My Approach to Helping
The crux of my approach is simple, but versatile: I use anything and everything available to make breakthroughs possible. EMDR for working through feeling stuck/trauma and Gottman methods for couples hoping to repair & reconnect. (Well worth YouTubing either to get a sense of them.)
Once we understand one another and you are insight-equipped, I'll encourage putting insight into action. But in ways that feel authentic to your personal experience of things. NOTE: This tends to be the most elusive phase of things because individuals mistakenly associate "gaining new insights" with effective change. It's better to assume insights = psychological fuel, but acting on your new found wisdom yields the life you've hoped for! One must turn this corner for the real rewards!
MORE ON WHY I DO WHAT I DO:
About 1/3rd of my clients progress best through being heard and having me carefully "reframe" our conversations for them. The advantage being: I hold up a mirror for them and encourage their successful moves. When we are not doing this, we are pondering/critiquing what caused the ineffective decisions and behaviors. This approach allows you to benefit greatly from steering the therapeutic alliance from begin to finish. Clients report this approach as "feeling like something Zen."
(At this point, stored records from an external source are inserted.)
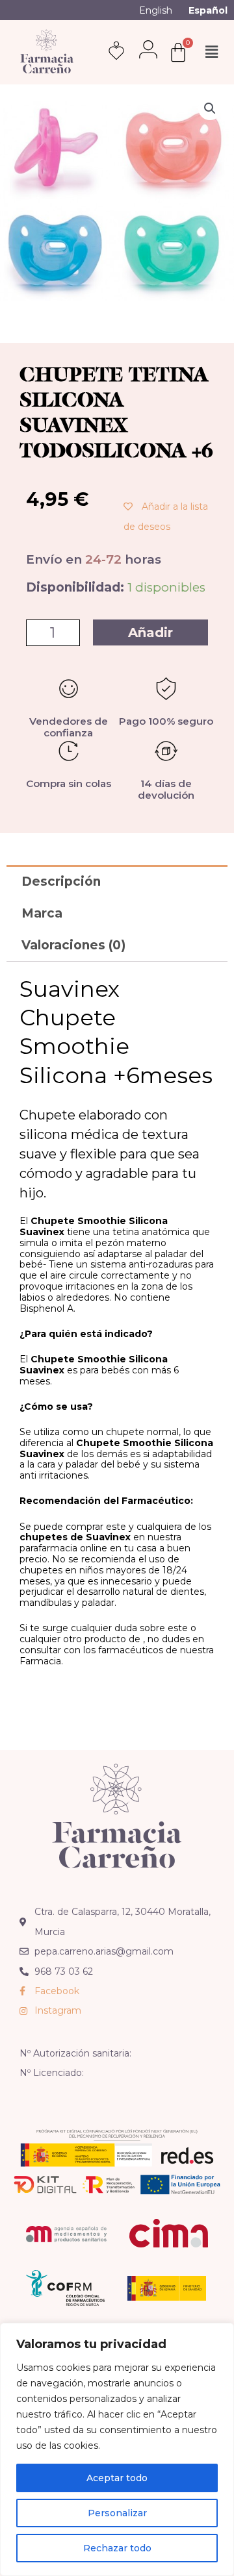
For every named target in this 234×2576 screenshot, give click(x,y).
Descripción (61, 881)
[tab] (117, 881)
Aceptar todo (117, 2478)
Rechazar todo (117, 2548)
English (155, 10)
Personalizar (117, 2513)
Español (208, 10)
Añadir (150, 632)
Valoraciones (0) (73, 945)
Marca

Another 1/3rd of my clients are more eager for me to more actively guide the conversation in order to coach/model them help toward practicing new approaches over no longer effective decision & behaviors. This approach is a far cry from the overly-assertive methods seen on popular TV! It merely involves my being more active and, in some cases, more disclosure of my own clinical impressions for those who need practice after finding their own resources impaired.
The remaining 3rd of my clients tend to benefit from a collaborative mix of the former two approaches. Toward the last several sessions with virtually all of my clients, our familiarity with each other allows this integrated approach to come about organically. Your own experiences (in and out of session) will determine how this progresses.
Nothing is more distinctive and nebulous than the nature of one's emotions. An old therapists' maxim says "Emotions are never wrong; only actions can be wrong. Emotions don't need to be justified. They just need to be felt."